欧州年度代表馬に選ばれたエースインパクト(提供=平松さとし)
欧州年度代表馬に選ばれたエースインパクト(提供=平松さとし)

【TPC秋山響の海外競馬解析】欧州競馬の年度代表表彰制度であるカルティエ賞が9日に発表され、欧州年度代表馬にフランスのエースインパクト(牡3=父クラックスマン、JC・ルジェ厩舎)が選ばれた。

 GⅠ4勝を挙げ、2017年には欧州最優秀3歳牡馬にも輝いたクラックスマンを父に持つエースインパクトは、今年1月のデビューから10月のGⅠ凱旋門賞(芝2400メートル)まで6戦無敗。強烈な末脚が最大の武器で、凱旋門賞での上がり600メートル33秒06は1986年の勝ち馬であるあのダンシングブレーヴの推定33秒4をも上回るものだった。

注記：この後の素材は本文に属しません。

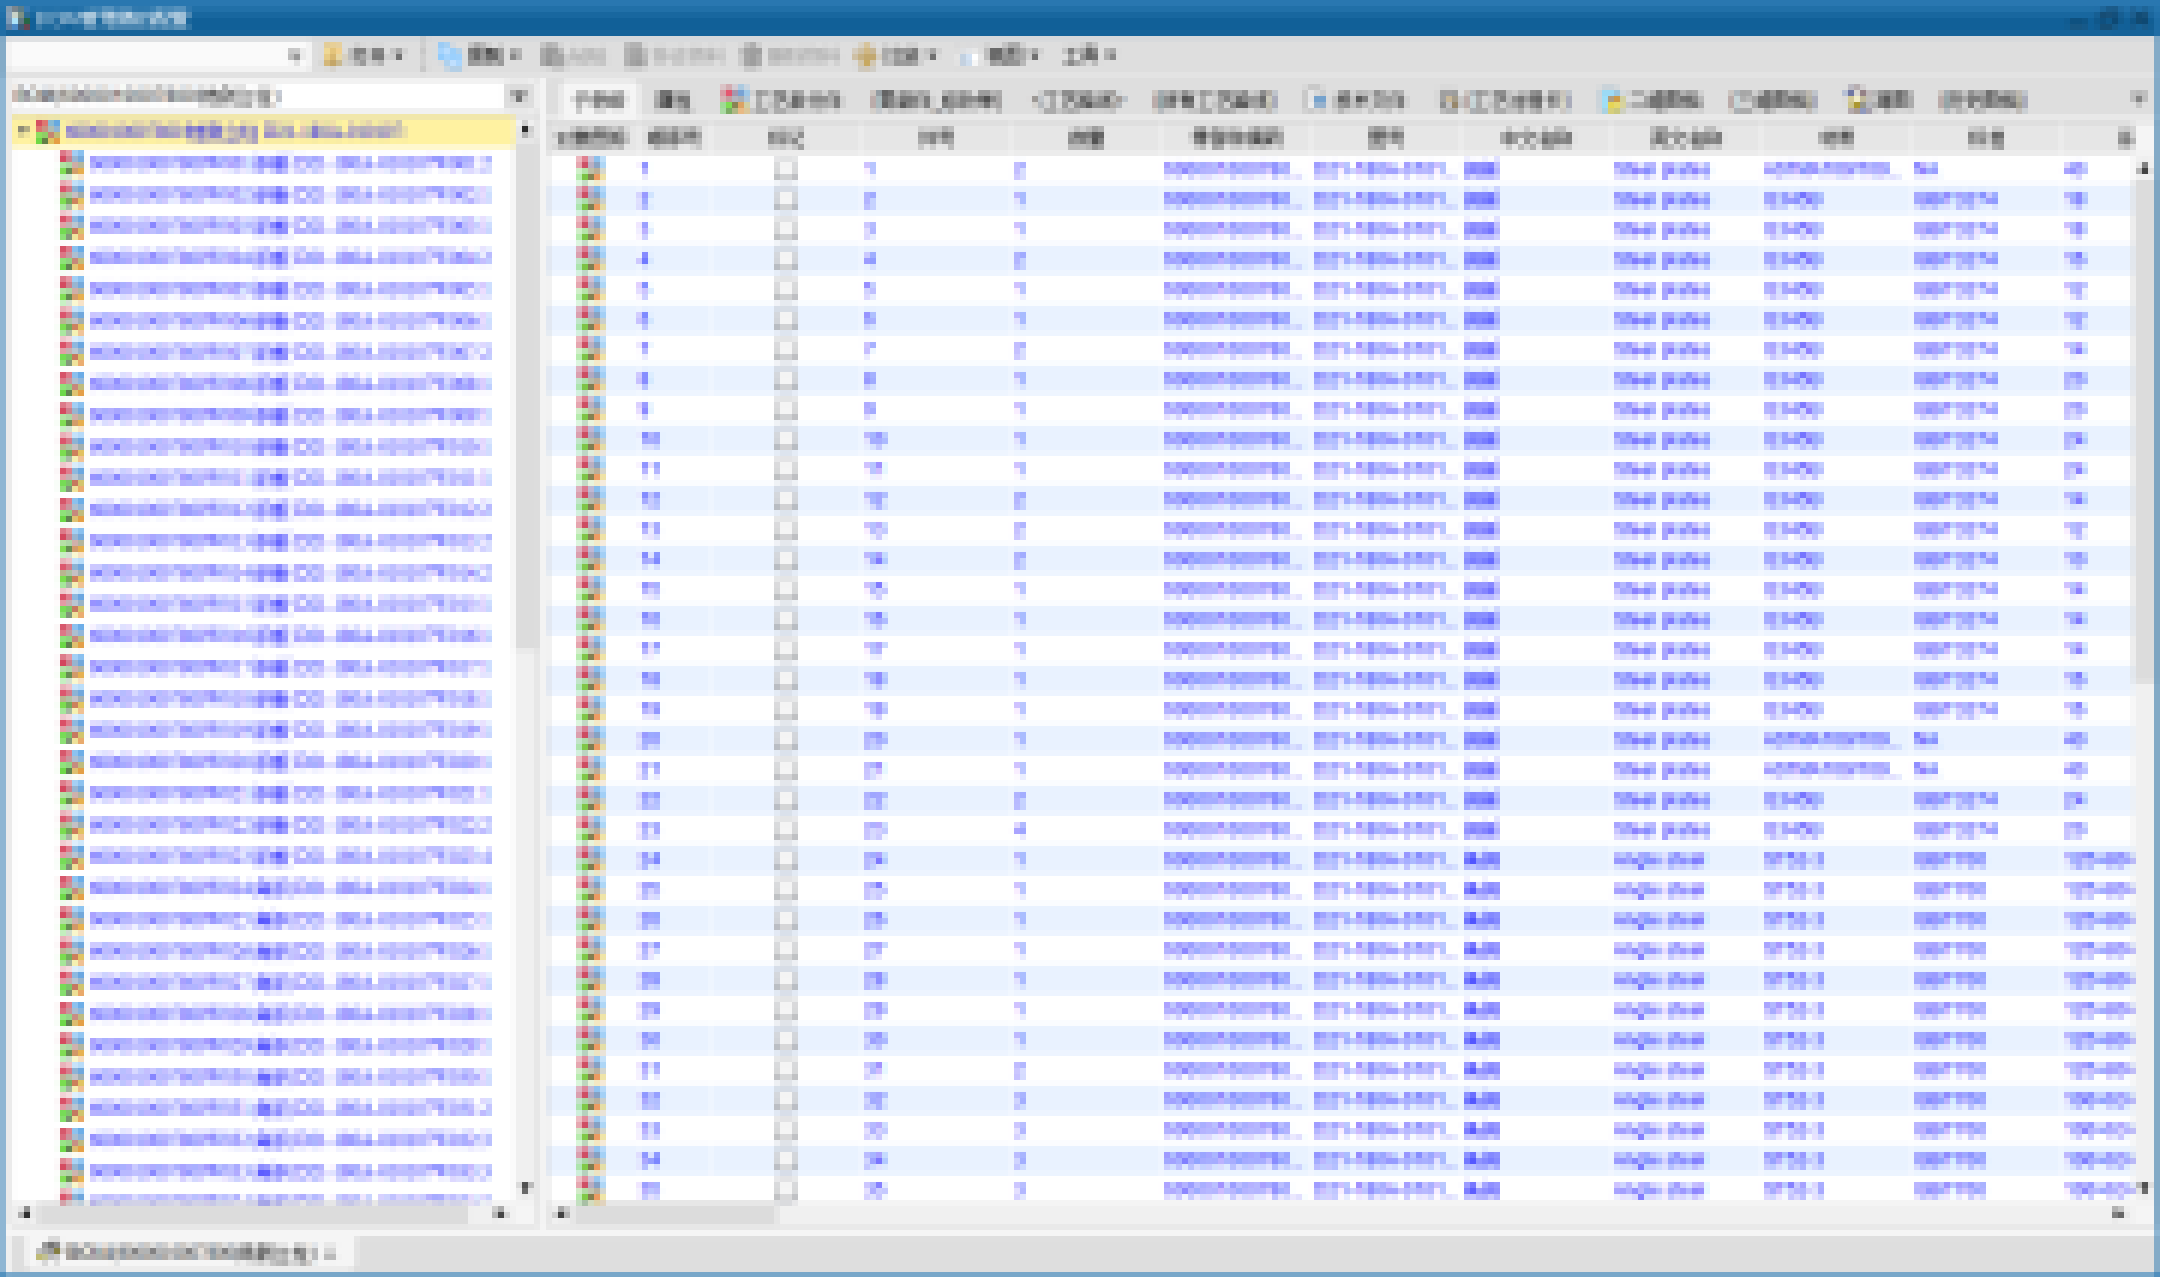Open the dropdown on the tree filter field
Image resolution: width=2160 pixels, height=1277 pixels.
519,96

 また、もうひとつのGⅠ勝ちとなった6月の仏ダービー(芝2100メートル)も、のちにGⅠクイーンエリザベスⅡ世Sを6馬身差で圧勝するビッグロックに3馬身半差&コースレコードタイム(2分02秒63)の快勝。この時も次位を1秒以上も上回る上がり34秒01という鬼脚で他を圧倒した。

 来春からフランスのボーモン牧場で種牡馬入りするエースインパクトの交配料は4万ユーロ(約650万円)に設定されており、これはフランスの新種牡馬としては史上最高額。近年英愛に対して劣勢にあるフランス種牡馬陣の〝エース〟として、この馬に対する期待は非常に大きなものがある。